__PASSAGE__
But there is surely nothing to be said for resorting to a rebuttable presumption in order to resolve a question of fact which is incapable of being determined by evidence. If there is no test by which the question can be answered on the evidence, there is none by which the Court can determine whether the presumption has been rebutted.

    68.  But the real objection to the present state of the law, in my view, is that the distinction between the face to face contract and other contracts is unrealistic. I leave aside the criticism of the face to face rule made by Corbin on Contracts (loc. cit.) at p. 620 that it is

    "somewhat fanciful to hold that B intends to sell the goods to the physical body of A in front of him, although that body is indeed part of what we call 'identity'".

My difficulty is that I cannot see that there is any difference in principle between the two situations when it comes to identifying B's counterparty. In both cases B's acceptance is directed to the impostor but intended for the person whose identity he has assumed. Carleton Allen described the distinction as

    "admittedly fine, and [one which] has always caused doubt, though not necessarily dissent, in a good many minds": see 44 LQR 72 at p. 73.

__EXCERPTED RECORDS__
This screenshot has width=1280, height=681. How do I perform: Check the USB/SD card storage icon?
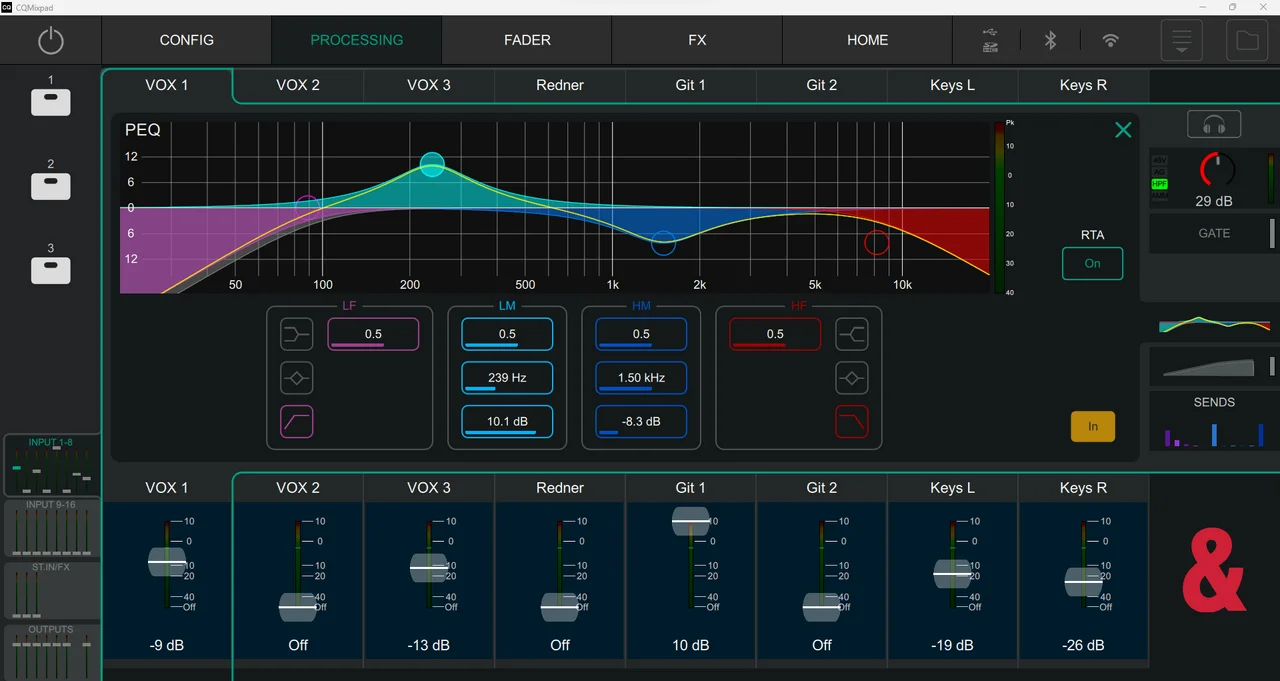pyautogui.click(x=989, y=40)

* * *

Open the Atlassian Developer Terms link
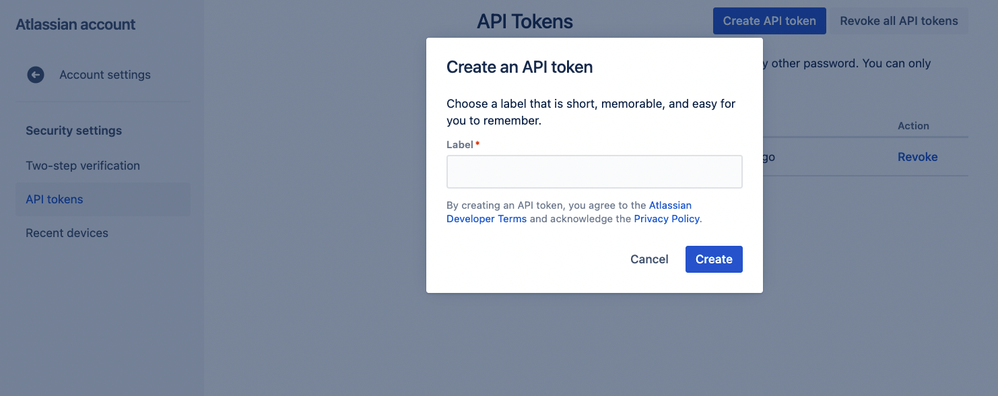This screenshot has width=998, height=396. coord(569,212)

__PARTS OF THE EXERCISE__
(a) Print the section of the passage on face-to-face contracts that opens with the words containing "My difficulty is" and closes with "72 at p. 73.".
(b) Carry on the passage about face-to-face contracts from the point where it stops.

__OUTPUTS IN ORDER__
(a)
My difficulty is that I cannot see that there is any difference in principle between the two situations when it comes to identifying B's counterparty. In both cases B's acceptance is directed to the impostor but intended for the person whose identity he has assumed. Carleton Allen described the distinction as

    "admittedly fine, and [one which] has always caused doubt, though not necessarily dissent, in a good many minds": see 44 LQR 72 at p. 73.

(b)
He observed that text-book writers were divided on the subject, and that in the then most recently published treatise on Contracts the high but unhappily posthumous authority of Sir John Salmond leaned strongly against the doctrine.

    69.  In Ingram v Little (supra) Devlin LJ said (at p. 66) that

    "the presumption that a person is intending to contract with the person to whom he is actually addressing the words of contract seems to me to be a simple and sensible one".

I respectfully agree. But why should it be adopted only in the case of a contract entered into between persons who deal in the physical presence of each other? If the offeree's words of acceptance are taken to be addressed to the physical person standing in his presence who made the offer, what is the position where they deal with each other by telephone? Is the disembodied voice to be equated with physical presence? Is it sufficient that the parties are in the hearing of each other? Does it make a difference if the dealing is by televisual link, so that the parties are in the hearing and sight but not the presence of each other? New means of communication make the distinction untenable.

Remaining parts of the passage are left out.